The problem -> Copy the records word for word, from the line containing "Describe the element at coordinates (848, 308)" down to the line containing "The width and height of the screenshot is (1356, 828).", including both of those lines.

- - -

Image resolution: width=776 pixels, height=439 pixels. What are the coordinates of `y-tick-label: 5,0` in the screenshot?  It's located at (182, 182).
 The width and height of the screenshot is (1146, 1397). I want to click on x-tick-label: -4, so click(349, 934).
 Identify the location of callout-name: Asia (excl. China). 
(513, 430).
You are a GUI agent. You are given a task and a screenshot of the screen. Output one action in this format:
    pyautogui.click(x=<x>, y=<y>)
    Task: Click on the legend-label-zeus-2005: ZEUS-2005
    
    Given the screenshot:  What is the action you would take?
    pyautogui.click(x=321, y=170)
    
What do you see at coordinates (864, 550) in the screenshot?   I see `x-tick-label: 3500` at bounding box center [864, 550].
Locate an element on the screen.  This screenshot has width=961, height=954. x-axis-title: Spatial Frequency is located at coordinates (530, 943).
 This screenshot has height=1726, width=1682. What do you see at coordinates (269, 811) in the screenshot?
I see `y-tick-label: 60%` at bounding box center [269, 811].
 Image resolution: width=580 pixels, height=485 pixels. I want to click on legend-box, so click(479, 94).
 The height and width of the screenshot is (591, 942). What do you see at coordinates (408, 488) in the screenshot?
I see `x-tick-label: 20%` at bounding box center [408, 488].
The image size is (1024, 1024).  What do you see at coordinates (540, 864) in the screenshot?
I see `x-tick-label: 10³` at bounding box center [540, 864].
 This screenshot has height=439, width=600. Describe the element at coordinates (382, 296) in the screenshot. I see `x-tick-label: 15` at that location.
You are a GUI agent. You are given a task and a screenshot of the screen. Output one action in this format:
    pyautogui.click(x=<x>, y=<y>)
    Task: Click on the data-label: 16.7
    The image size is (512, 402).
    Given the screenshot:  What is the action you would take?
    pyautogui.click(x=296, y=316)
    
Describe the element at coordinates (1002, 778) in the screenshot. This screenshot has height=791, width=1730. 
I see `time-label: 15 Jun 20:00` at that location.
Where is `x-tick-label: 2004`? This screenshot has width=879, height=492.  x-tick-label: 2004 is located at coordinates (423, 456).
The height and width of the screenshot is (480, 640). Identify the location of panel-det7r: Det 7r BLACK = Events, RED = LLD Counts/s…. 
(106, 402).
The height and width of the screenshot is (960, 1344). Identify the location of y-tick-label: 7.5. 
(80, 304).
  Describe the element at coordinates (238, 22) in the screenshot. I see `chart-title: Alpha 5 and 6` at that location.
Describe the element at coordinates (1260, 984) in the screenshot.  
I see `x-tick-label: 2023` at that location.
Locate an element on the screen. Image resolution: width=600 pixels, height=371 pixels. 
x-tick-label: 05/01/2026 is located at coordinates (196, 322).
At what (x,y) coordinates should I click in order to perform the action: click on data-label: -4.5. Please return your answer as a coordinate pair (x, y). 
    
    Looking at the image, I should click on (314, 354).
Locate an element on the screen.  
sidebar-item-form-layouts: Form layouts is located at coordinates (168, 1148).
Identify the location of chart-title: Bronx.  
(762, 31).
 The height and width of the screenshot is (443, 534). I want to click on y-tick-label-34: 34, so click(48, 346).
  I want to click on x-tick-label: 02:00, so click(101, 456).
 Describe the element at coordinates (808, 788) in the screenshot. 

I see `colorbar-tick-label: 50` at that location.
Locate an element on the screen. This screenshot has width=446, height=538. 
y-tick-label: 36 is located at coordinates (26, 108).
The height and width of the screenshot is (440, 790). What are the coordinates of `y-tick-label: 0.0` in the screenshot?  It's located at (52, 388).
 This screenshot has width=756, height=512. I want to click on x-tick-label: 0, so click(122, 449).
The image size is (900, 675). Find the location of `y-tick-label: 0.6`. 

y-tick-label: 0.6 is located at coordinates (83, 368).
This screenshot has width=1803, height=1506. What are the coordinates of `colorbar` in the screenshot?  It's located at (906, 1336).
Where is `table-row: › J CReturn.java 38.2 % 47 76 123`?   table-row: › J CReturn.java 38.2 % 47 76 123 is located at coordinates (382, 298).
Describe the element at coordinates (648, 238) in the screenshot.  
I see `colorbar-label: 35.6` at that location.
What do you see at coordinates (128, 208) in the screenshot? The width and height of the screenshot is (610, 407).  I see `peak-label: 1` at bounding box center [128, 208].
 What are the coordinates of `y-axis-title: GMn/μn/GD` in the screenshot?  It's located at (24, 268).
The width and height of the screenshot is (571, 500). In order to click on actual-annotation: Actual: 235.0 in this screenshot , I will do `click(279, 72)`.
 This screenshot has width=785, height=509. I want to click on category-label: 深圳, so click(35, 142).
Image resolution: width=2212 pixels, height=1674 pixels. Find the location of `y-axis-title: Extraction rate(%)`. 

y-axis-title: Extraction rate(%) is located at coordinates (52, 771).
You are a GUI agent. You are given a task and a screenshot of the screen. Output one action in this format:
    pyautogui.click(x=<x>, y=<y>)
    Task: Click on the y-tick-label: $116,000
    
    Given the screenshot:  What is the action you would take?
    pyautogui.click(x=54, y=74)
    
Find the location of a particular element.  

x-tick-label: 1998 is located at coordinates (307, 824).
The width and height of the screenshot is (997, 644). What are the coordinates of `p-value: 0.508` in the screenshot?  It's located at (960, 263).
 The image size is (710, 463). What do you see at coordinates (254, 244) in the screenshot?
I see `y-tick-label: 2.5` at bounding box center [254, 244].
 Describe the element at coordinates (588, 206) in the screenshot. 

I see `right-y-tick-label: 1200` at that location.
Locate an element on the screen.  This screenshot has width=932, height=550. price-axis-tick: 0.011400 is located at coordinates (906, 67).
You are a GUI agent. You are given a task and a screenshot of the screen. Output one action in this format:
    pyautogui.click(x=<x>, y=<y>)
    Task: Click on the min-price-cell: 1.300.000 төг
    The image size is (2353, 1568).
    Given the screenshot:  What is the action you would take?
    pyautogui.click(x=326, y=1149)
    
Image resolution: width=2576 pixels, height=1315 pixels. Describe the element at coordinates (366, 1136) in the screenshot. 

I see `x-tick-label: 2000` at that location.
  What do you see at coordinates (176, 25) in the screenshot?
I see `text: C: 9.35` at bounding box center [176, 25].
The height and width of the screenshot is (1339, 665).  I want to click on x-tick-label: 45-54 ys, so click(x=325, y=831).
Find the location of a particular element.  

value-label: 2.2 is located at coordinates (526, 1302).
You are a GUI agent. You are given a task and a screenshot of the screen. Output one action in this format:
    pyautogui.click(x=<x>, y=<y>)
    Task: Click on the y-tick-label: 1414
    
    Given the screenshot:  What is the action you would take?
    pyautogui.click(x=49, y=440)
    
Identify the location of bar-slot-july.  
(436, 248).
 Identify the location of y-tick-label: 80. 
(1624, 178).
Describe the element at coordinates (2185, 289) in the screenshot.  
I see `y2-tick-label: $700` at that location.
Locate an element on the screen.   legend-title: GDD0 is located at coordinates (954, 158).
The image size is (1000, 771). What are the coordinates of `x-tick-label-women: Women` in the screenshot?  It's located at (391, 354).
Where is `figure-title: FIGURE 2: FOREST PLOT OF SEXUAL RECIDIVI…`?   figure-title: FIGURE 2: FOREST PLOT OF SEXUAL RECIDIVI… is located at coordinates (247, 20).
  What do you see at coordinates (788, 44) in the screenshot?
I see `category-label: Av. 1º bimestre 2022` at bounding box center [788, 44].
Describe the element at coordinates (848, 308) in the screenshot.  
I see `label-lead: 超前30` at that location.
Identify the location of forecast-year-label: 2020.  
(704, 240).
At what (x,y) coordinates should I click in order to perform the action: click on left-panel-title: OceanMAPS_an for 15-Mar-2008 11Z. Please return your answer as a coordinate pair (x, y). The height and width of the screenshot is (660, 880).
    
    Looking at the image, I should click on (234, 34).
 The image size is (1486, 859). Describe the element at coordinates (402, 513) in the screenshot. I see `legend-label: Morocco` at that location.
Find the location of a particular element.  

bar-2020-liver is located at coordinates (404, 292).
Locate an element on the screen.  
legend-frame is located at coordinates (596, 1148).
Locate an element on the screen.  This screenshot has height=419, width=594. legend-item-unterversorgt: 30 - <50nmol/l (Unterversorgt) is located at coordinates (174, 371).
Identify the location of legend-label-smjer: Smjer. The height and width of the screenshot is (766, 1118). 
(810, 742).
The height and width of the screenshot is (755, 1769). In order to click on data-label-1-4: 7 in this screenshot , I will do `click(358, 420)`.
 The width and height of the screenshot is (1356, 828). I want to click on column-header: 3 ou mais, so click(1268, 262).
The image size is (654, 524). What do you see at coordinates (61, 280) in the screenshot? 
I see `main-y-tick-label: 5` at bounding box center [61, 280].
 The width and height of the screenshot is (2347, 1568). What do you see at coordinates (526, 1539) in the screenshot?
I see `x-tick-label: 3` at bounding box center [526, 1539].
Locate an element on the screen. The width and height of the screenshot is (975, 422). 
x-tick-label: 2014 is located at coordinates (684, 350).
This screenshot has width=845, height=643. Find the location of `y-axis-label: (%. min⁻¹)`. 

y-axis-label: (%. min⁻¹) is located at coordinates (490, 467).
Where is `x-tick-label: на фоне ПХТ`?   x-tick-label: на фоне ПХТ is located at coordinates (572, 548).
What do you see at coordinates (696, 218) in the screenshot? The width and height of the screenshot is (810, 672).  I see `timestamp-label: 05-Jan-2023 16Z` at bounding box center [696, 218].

- - -

Task result ->
Describe the element at coordinates (848, 308) in the screenshot.  
I see `label-lead: 超前30` at that location.
Identify the location of forecast-year-label: 2020.  
(704, 240).
At what (x,y) coordinates should I click in order to perform the action: click on left-panel-title: OceanMAPS_an for 15-Mar-2008 11Z. Please return your answer as a coordinate pair (x, y). The height and width of the screenshot is (660, 880).
    
    Looking at the image, I should click on (234, 34).
 The image size is (1486, 859). Describe the element at coordinates (402, 513) in the screenshot. I see `legend-label: Morocco` at that location.
Find the location of a particular element.  

bar-2020-liver is located at coordinates (404, 292).
Locate an element on the screen.  
legend-frame is located at coordinates (596, 1148).
Locate an element on the screen.  This screenshot has height=419, width=594. legend-item-unterversorgt: 30 - <50nmol/l (Unterversorgt) is located at coordinates (174, 371).
Identify the location of legend-label-smjer: Smjer. The height and width of the screenshot is (766, 1118). 
(810, 742).
The height and width of the screenshot is (755, 1769). In order to click on data-label-1-4: 7 in this screenshot , I will do `click(358, 420)`.
 The width and height of the screenshot is (1356, 828). I want to click on column-header: 3 ou mais, so click(1268, 262).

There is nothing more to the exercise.